ACTIVITY: Take the line that has "You are a computer-use" in it and every line after it to the end of the entries, and reproduce them exactly.

DATA TO PROCESS:
============================================================

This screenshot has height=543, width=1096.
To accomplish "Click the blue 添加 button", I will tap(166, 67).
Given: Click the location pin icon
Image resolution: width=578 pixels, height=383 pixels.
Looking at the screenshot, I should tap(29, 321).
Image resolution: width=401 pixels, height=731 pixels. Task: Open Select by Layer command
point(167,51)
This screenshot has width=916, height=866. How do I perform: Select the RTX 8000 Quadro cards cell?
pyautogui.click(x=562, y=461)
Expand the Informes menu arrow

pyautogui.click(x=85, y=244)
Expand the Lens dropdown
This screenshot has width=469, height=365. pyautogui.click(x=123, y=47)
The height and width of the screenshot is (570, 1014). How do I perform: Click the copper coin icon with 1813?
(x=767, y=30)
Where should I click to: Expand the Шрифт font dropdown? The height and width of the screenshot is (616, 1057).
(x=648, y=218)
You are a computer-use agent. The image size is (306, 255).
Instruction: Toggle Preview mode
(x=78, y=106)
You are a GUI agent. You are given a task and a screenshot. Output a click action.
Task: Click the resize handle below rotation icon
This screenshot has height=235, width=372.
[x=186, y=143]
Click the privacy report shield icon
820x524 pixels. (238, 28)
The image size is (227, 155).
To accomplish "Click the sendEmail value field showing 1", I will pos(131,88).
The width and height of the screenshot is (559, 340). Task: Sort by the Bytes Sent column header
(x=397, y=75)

============================================================

OUTPUT:
You are a computer-use agent. The image size is (306, 255).
Instruction: Toggle Preview mode
(x=78, y=106)
You are a GUI agent. You are given a task and a screenshot. Output a click action.
Task: Click the resize handle below rotation icon
This screenshot has height=235, width=372.
[x=186, y=143]
Click the privacy report shield icon
820x524 pixels. (238, 28)
The image size is (227, 155).
To accomplish "Click the sendEmail value field showing 1", I will pos(131,88).
The width and height of the screenshot is (559, 340). Task: Sort by the Bytes Sent column header
(x=397, y=75)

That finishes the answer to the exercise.